===== EXERCISE MATERIAL

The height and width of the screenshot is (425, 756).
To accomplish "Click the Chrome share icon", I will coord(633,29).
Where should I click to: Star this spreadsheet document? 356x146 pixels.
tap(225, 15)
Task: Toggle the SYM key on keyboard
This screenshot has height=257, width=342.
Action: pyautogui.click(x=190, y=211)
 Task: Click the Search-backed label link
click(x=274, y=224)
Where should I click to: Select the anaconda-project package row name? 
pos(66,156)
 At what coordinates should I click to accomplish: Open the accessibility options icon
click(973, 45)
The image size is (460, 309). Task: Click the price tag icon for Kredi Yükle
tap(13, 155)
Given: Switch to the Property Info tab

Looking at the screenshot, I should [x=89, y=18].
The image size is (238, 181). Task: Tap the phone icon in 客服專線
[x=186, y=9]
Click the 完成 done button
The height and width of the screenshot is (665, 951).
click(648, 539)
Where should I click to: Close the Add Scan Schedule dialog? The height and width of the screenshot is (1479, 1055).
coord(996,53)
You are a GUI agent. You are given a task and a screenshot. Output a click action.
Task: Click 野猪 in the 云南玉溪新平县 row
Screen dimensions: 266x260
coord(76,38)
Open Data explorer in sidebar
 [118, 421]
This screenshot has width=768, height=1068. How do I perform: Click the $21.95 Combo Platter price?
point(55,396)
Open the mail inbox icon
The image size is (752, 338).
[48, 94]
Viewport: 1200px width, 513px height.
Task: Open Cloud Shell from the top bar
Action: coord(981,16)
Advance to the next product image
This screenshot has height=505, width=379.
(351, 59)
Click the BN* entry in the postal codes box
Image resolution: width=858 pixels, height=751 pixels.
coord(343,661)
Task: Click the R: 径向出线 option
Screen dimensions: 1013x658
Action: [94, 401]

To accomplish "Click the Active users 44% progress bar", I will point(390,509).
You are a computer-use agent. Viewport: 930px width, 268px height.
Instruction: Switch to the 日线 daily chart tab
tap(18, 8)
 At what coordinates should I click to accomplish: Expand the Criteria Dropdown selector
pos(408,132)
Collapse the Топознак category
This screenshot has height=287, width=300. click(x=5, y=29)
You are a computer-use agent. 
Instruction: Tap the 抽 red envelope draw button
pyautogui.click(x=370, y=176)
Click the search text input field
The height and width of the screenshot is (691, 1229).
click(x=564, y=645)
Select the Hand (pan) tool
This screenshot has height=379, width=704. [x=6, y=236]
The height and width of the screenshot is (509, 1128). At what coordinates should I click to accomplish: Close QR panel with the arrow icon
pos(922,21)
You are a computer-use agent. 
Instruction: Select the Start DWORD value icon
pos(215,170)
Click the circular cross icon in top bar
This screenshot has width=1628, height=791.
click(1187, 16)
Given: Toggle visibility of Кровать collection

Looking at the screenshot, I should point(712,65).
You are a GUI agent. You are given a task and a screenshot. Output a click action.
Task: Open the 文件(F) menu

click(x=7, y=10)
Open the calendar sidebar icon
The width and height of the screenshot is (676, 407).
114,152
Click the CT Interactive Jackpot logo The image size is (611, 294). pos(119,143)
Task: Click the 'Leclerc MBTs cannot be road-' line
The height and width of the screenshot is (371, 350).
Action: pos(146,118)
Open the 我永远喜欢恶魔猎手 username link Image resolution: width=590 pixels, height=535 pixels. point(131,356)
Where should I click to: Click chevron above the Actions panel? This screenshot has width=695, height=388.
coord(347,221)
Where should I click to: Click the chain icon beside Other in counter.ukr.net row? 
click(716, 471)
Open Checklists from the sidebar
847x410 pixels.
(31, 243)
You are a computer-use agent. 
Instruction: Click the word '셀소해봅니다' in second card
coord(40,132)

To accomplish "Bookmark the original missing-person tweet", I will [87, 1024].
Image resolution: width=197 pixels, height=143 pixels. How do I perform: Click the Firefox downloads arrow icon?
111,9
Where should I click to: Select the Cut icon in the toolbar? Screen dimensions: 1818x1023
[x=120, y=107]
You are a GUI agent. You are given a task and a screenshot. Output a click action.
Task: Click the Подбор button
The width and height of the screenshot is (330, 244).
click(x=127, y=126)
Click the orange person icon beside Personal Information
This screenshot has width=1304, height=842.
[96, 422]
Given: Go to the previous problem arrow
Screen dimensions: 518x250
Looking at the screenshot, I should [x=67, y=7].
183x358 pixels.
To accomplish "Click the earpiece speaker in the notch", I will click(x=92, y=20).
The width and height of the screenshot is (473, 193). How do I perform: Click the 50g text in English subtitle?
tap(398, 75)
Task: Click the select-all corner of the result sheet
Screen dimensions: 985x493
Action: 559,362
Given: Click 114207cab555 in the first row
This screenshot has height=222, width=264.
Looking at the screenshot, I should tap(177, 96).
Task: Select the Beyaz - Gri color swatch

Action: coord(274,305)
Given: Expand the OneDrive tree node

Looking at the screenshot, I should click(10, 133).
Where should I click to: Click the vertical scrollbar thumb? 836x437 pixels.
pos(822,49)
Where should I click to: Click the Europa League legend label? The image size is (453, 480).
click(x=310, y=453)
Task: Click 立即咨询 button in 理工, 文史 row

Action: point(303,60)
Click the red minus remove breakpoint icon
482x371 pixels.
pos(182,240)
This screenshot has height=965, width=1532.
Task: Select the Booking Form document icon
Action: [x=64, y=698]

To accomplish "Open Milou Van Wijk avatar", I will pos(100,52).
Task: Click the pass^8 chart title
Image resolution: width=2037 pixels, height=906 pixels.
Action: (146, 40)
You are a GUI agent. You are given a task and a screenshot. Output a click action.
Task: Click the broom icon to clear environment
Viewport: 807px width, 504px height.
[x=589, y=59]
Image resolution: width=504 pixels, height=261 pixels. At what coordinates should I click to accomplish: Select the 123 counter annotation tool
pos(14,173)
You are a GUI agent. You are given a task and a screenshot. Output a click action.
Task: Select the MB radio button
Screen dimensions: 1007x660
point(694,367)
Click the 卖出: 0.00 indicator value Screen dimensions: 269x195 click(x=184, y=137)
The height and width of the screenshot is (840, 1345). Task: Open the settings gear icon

==========

◆ YOUR INSTRUCTIONS ◆
Present every line of the items above as a numbered list, omitting blank lines.

◆ SOLUTION FOR THIS TASK ◆
1. The height and width of the screenshot is (425, 756).
2. To accomplish "Click the Chrome share icon", I will coord(633,29).
3. Where should I click to: Star this spreadsheet document? 356x146 pixels.
4. tap(225, 15)
5. Task: Toggle the SYM key on keyboard
6. This screenshot has height=257, width=342.
7. Action: pyautogui.click(x=190, y=211)
8.  Task: Click the Search-backed label link
9. click(x=274, y=224)
10. Where should I click to: Select the anaconda-project package row name? 
11. pos(66,156)
12.  At what coordinates should I click to accomplish: Open the accessibility options icon
13. click(973, 45)
14. The image size is (460, 309). Task: Click the price tag icon for Kredi Yükle
15. tap(13, 155)
16. Given: Switch to the Property Info tab
17. Looking at the screenshot, I should [x=89, y=18].
18. The image size is (238, 181). Task: Tap the phone icon in 客服專線
19. [x=186, y=9]
20. Click the 完成 done button
21. The height and width of the screenshot is (665, 951).
22. click(648, 539)
23. Where should I click to: Close the Add Scan Schedule dialog? The height and width of the screenshot is (1479, 1055).
24. coord(996,53)
25. You are a GUI agent. You are given a task and a screenshot. Output a click action.
26. Task: Click 野猪 in the 云南玉溪新平县 row
27. Screen dimensions: 266x260
28. coord(76,38)
29. Open Data explorer in sidebar
30.  [118, 421]
31. This screenshot has width=768, height=1068. How do I perform: Click the $21.95 Combo Platter price?
32. point(55,396)
33. Open the mail inbox icon
34. The image size is (752, 338).
35. [48, 94]
36. Viewport: 1200px width, 513px height.
37. Task: Open Cloud Shell from the top bar
38. Action: coord(981,16)
39. Advance to the next product image
40. This screenshot has height=505, width=379.
41. (351, 59)
42. Click the BN* entry in the postal codes box
43. Image resolution: width=858 pixels, height=751 pixels.
44. coord(343,661)
45. Task: Click the R: 径向出线 option
46. Screen dimensions: 1013x658
47. Action: [94, 401]
48. To accomplish "Click the Active users 44% progress bar", I will point(390,509).
49. You are a computer-use agent. Viewport: 930px width, 268px height.
50. Instruction: Switch to the 日线 daily chart tab
51. tap(18, 8)
52.  At what coordinates should I click to accomplish: Expand the Criteria Dropdown selector
53. pos(408,132)
54. Collapse the Топознак category
55. This screenshot has height=287, width=300. click(x=5, y=29)
56. You are a computer-use agent. 
57. Instruction: Tap the 抽 red envelope draw button
58. pyautogui.click(x=370, y=176)
59. Click the search text input field
60. The height and width of the screenshot is (691, 1229).
61. click(x=564, y=645)
62. Select the Hand (pan) tool
63. This screenshot has height=379, width=704. [x=6, y=236]
64. The height and width of the screenshot is (509, 1128). At what coordinates should I click to accomplish: Close QR panel with the arrow icon
65. pos(922,21)
66. You are a computer-use agent. 
67. Instruction: Select the Start DWORD value icon
68. pos(215,170)
69. Click the circular cross icon in top bar
70. This screenshot has width=1628, height=791.
71. click(1187, 16)
72. Given: Toggle visibility of Кровать collection
73. Looking at the screenshot, I should point(712,65).
74. You are a GUI agent. You are given a task and a screenshot. Output a click action.
75. Task: Open the 文件(F) menu
76. click(x=7, y=10)
77. Open the calendar sidebar icon
78. The width and height of the screenshot is (676, 407).
79. 114,152
80. Click the CT Interactive Jackpot logo The image size is (611, 294). pos(119,143)
81. Task: Click the 'Leclerc MBTs cannot be road-' line
82. The height and width of the screenshot is (371, 350).
83. Action: pos(146,118)
84. Open the 我永远喜欢恶魔猎手 username link Image resolution: width=590 pixels, height=535 pixels. point(131,356)
85. Where should I click to: Click chevron above the Actions panel? This screenshot has width=695, height=388.
86. coord(347,221)
87. Where should I click to: Click the chain icon beside Other in counter.ukr.net row? 
88. click(716, 471)
89. Open Checklists from the sidebar
90. 847x410 pixels.
91. (31, 243)
92. You are a computer-use agent. 
93. Instruction: Click the word '셀소해봅니다' in second card
94. coord(40,132)
95. To accomplish "Bookmark the original missing-person tweet", I will [87, 1024].
96. Image resolution: width=197 pixels, height=143 pixels. How do I perform: Click the Firefox downloads arrow icon?
97. 111,9
98. Where should I click to: Select the Cut icon in the toolbar? Screen dimensions: 1818x1023
99. [x=120, y=107]
100. You are a GUI agent. You are given a task and a screenshot. Output a click action.
101. Task: Click the Подбор button
102. The width and height of the screenshot is (330, 244).
103. click(x=127, y=126)
104. Click the orange person icon beside Personal Information
105. This screenshot has width=1304, height=842.
106. [96, 422]
107. Given: Go to the previous problem arrow
108. Screen dimensions: 518x250
109. Looking at the screenshot, I should [x=67, y=7].
110. 183x358 pixels.
111. To accomplish "Click the earpiece speaker in the notch", I will click(x=92, y=20).
112. The width and height of the screenshot is (473, 193). How do I perform: Click the 50g text in English subtitle?
113. tap(398, 75)
114. Task: Click the select-all corner of the result sheet
115. Screen dimensions: 985x493
116. Action: 559,362
117. Given: Click 114207cab555 in the first row
118. This screenshot has height=222, width=264.
119. Looking at the screenshot, I should tap(177, 96).
120. Task: Select the Beyaz - Gri color swatch
121. Action: coord(274,305)
122. Given: Expand the OneDrive tree node
123. Looking at the screenshot, I should click(10, 133).
124. Where should I click to: Click the vertical scrollbar thumb? 836x437 pixels.
125. pos(822,49)
126. Where should I click to: Click the Europa League legend label? The image size is (453, 480).
127. click(x=310, y=453)
128. Task: Click 立即咨询 button in 理工, 文史 row
129. Action: point(303,60)
130. Click the red minus remove breakpoint icon
131. 482x371 pixels.
132. pos(182,240)
133. This screenshot has height=965, width=1532.
134. Task: Select the Booking Form document icon
135. Action: [x=64, y=698]
136. To accomplish "Open Milou Van Wijk avatar", I will pos(100,52).
137. Task: Click the pass^8 chart title
138. Image resolution: width=2037 pixels, height=906 pixels.
139. Action: (146, 40)
140. You are a GUI agent. You are given a task and a screenshot. Output a click action.
141. Task: Click the broom icon to clear environment
142. Viewport: 807px width, 504px height.
143. [x=589, y=59]
144. Image resolution: width=504 pixels, height=261 pixels. At what coordinates should I click to accomplish: Select the 123 counter annotation tool
145. pos(14,173)
146. You are a GUI agent. You are given a task and a screenshot. Output a click action.
147. Task: Select the MB radio button
148. Screen dimensions: 1007x660
149. point(694,367)
150. Click the 卖出: 0.00 indicator value Screen dimensions: 269x195 click(x=184, y=137)
151. The height and width of the screenshot is (840, 1345). Task: Open the settings gear icon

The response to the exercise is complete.